● EXERCISE BRIEF
When you restate the data, keep every word as it is and drop the images.

● TASK INPUTS
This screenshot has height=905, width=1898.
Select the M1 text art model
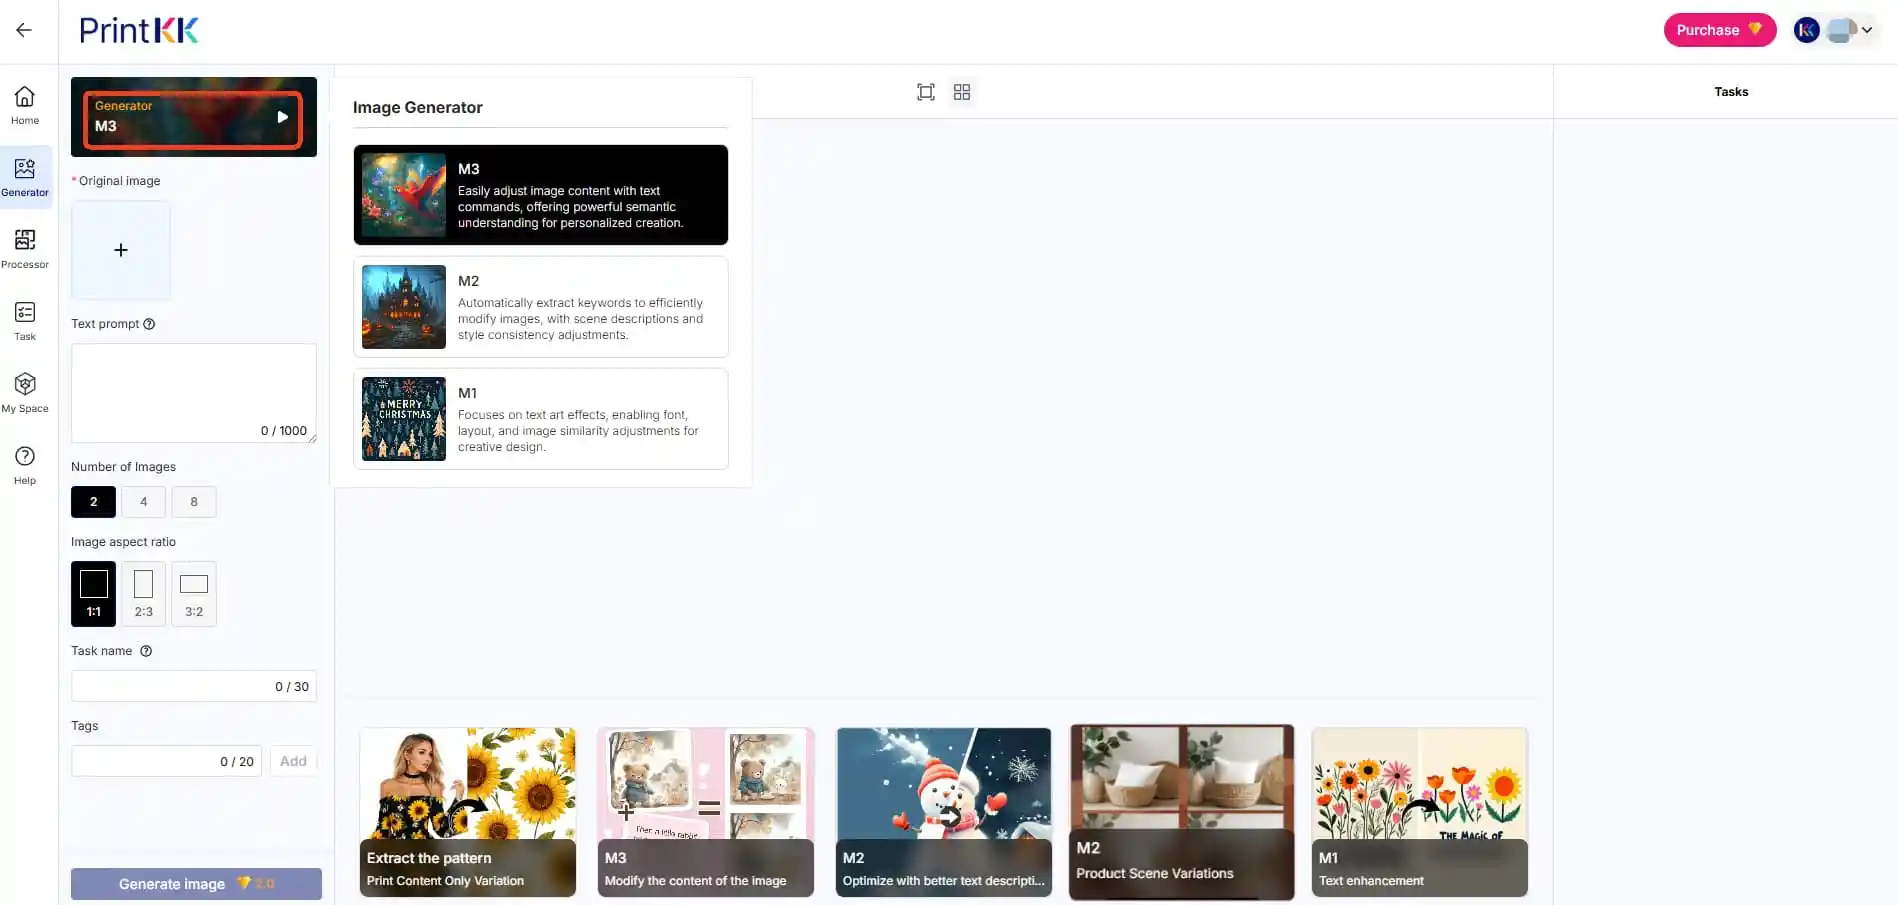[x=540, y=419]
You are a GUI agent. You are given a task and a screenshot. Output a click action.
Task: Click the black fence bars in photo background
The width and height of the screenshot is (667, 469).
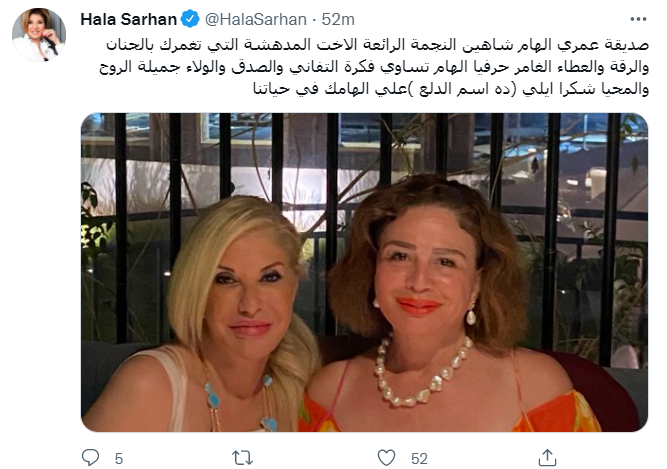pyautogui.click(x=364, y=213)
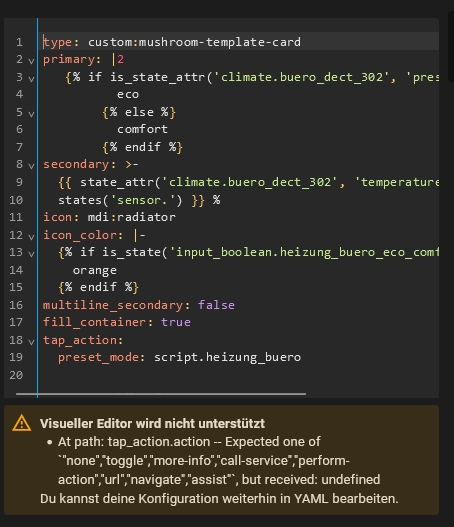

● TASK RESPONSE
This screenshot has height=905, width=1898.
Select the M1 text art model
[x=540, y=419]
You are a GUI agent. You are given a task and a screenshot. Output a click action.
Task: Click the black fence bars in photo background
The width and height of the screenshot is (667, 469).
pyautogui.click(x=364, y=213)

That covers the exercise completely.